#### 提示文章 ####

先日、カブのイサキ(6) | 日々雑感IIで、三崎亜記と書いた時に、ああこないだ読んだのの感想書いてなかった、と思いだしました。神林、カジシン、小川一水と並んで、出れば読む作家レイヤーに入れています。
毎回、とびきり異様な世界を構築してそこで生きる真面目な人々の様子を淡々と描く三崎亜記にして、今作は非常にリアルな世界を舞台にした一作。
A市とC町の合併問題をめぐって、対立する市民の姿を描きます。
錯綜する情報。活動家の暗躍。歴史的事実とその捏造。ネットでの炎上と収束。
繰り返すどんでん返し、明かされる事情。
真実はどこにあるのか。自分の目に入った情報が真実なのか。
雪風をはじめとする神林認識系SF(なんじゃそらw)も、「認識することで現実が生じる」ということを多くテーマとしていますが、それとは少し趣向を変えて、更に直截的にネット社会での生き方を再考させてくれます。
元公務員という前歴もあるのでしょうが、やっぱりお役所仕事書かせるとうまいなあ。

####

実施課題 >>
上の三崎亜記作品の感想文を、初めから終わりまで一字一句違えずに書き写しなさい。

#### 抽出資料 ####

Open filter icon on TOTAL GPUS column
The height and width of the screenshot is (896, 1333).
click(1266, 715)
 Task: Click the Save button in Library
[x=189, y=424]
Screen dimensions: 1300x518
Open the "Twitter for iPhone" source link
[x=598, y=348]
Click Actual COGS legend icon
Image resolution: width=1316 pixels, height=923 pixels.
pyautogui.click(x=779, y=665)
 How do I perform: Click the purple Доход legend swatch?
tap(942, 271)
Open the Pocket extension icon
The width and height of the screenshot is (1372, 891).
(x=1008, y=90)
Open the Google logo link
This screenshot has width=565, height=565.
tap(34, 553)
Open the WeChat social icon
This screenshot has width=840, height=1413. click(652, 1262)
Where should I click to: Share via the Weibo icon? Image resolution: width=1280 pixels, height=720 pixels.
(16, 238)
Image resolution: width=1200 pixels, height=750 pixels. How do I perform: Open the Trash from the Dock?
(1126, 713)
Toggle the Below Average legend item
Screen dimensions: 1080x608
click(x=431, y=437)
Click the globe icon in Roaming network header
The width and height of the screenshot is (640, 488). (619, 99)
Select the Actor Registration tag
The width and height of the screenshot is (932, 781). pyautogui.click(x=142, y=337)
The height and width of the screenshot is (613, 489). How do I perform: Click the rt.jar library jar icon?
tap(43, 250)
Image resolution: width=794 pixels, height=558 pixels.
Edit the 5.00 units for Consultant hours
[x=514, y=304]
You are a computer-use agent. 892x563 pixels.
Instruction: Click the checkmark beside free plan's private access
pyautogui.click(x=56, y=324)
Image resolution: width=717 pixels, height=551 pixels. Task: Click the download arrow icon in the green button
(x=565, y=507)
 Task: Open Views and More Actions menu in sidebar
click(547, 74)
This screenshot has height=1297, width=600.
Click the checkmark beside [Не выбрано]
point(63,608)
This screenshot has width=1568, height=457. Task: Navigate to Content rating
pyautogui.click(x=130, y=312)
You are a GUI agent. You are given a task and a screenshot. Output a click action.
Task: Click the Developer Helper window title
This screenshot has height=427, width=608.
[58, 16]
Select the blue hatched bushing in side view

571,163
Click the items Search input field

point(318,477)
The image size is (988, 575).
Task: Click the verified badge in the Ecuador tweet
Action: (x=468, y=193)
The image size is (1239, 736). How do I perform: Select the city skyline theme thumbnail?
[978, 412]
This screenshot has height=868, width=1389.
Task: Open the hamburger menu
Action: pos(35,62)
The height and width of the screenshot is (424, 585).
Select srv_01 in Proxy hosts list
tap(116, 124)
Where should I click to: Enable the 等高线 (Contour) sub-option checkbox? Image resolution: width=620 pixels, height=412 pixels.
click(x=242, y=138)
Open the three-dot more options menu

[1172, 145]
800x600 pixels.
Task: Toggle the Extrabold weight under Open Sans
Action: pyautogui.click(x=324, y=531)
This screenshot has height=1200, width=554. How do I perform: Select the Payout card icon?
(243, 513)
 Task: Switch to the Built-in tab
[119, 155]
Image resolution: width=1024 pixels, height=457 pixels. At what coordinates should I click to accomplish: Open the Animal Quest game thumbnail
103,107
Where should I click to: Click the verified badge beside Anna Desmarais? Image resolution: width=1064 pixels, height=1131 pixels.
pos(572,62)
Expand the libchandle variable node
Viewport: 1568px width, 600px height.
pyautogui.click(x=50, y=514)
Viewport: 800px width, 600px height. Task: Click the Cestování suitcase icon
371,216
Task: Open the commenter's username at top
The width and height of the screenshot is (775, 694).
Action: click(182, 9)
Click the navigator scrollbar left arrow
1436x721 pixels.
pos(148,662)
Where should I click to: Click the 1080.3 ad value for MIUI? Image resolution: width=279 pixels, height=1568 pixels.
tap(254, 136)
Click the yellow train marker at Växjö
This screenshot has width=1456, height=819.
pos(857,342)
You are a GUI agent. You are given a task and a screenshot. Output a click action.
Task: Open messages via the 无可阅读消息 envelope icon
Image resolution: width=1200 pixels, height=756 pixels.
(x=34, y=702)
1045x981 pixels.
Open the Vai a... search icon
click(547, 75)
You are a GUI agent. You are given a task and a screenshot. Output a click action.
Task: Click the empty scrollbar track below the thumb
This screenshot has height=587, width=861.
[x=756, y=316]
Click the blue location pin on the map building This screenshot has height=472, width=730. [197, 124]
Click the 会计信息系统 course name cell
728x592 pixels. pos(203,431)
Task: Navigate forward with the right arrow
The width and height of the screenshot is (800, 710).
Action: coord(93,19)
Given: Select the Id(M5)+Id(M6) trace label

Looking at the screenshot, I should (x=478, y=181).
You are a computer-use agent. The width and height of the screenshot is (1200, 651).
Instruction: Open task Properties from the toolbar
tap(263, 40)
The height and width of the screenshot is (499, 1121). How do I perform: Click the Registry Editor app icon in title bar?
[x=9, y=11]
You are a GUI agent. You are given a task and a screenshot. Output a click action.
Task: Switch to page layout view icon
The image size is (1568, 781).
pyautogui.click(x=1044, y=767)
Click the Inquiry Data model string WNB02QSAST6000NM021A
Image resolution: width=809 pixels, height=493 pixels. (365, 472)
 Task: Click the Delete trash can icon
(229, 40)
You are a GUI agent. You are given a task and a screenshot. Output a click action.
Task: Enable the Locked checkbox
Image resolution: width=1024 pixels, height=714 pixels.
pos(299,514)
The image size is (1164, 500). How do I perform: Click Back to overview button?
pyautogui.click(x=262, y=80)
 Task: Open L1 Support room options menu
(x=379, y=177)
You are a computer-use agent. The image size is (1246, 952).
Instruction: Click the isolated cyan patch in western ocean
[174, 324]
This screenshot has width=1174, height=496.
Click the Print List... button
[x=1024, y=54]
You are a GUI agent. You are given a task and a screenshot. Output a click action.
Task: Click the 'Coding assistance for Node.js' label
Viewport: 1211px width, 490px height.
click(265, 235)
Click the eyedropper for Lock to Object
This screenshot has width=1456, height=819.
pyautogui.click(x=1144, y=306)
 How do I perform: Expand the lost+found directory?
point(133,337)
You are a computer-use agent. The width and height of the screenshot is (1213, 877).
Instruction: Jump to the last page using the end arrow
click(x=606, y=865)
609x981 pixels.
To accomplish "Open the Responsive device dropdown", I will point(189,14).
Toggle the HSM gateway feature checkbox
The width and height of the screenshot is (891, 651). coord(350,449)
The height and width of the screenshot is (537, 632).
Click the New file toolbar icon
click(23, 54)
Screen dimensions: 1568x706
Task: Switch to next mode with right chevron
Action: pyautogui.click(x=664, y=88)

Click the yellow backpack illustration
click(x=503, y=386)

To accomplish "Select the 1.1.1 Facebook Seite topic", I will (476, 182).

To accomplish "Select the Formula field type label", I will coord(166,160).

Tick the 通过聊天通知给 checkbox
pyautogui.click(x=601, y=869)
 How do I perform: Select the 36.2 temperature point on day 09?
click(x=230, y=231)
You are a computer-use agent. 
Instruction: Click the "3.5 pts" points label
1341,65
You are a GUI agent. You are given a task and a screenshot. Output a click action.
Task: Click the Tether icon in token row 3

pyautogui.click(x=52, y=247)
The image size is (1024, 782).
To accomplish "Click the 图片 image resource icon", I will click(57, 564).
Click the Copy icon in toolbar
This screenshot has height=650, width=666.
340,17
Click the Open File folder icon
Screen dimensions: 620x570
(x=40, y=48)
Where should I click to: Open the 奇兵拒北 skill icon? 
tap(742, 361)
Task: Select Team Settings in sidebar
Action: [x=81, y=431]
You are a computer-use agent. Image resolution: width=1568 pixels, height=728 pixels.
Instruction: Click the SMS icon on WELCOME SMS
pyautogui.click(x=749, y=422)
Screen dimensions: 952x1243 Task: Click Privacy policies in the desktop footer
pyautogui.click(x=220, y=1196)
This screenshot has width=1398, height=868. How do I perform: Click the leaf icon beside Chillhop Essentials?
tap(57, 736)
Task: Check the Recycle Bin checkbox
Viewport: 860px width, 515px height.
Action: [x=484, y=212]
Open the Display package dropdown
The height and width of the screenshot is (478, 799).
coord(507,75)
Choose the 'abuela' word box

####

以下結果 >>
先日、カブのイサキ(6) | 日々雑感IIで、三崎亜記と書いた時に、ああこないだ読んだのの感想書いてなかった、と思いだしました。神林、カジシン、小川一水と並んで、出れば読む作家レイヤーに入れています。
毎回、とびきり異様な世界を構築してそこで生きる真面目な人々の様子を淡々と描く三崎亜記にして、今作は非常にリアルな世界を舞台にした一作。
A市とC町の合併問題をめぐって、対立する市民の姿を描きます。
錯綜する情報。活動家の暗躍。歴史的事実とその捏造。ネットでの炎上と収束。
繰り返すどんでん返し、明かされる事情。
真実はどこにあるのか。自分の目に入った情報が真実なのか。
雪風をはじめとする神林認識系SF(なんじゃそらw)も、「認識することで現実が生じる」ということを多くテーマとしていますが、それとは少し趣向を変えて、更に直截的にネット社会での生き方を再考させてくれます。
元公務員という前歴もあるのでしょうが、やっぱりお役所仕事書かせるとうまいなあ。